The issue then becomes trying to distinguish it from everything else that is going on, a topic KU has “spent a bunch of time on,” because when it committed to the Union Jack Classic it could not be totally confident in “unique windows, network opportunities, threefold the eyeballs,” as Goff put it.
At this point it must be noted that KU is not just working for the exposure, as the unpaid-labor trope goes. The athletic department is getting $2.7 million from the Union Jack Classic for its participation, as the Journal-World reported.
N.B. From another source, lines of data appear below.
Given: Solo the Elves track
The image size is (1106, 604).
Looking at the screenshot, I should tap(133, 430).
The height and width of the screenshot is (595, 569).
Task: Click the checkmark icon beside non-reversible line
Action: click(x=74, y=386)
But Goff also said as early as the announcement of the game that the “global stage” of the game provided its own value for the university beyond football and athletics.
“We’ve looked at studies around, assessments around, applications and enrollment and all those things,” he said recently. “We are really hopeful that we’ll be able to talk about a parallel between this game and some outcomes and impact for broader KU.”
To maximize that value it has to get seen.
“You work with your partners, in our case obviously Big 12, obviously Union Jack Classic and obviously Arizona State, and then you really start to push on what are some other avenues that can be created?” Goff said.
Goff teased a yet-unannounced “additional really interesting avenue that will attract a lot of eyeballs, a lot of attention, regardless of actual timeslot of game and regardless, frankly — even if there may be a relationship — regardless of which network picks the game.”
“Nothing’s said and done,” he added, “but we’re hopeful that we’ll be able to, in reasonable order, talk about how that’s going to (significantly) move the needle for the University of Kansas.”
According to data compiled by Sports Media Watch, KU garnered 1.83 million viewers last season when it rekindled its rivalry with Missouri and 1.12 million viewers when it played Utah on the morning of Black Friday. Midseason conference matchups like UCF (583,000) and Arizona (480,000) drew far less attention.
The ISU-KSU game in Ireland, which was not even the most watched Aer Lingus Classic, got 4.47 million.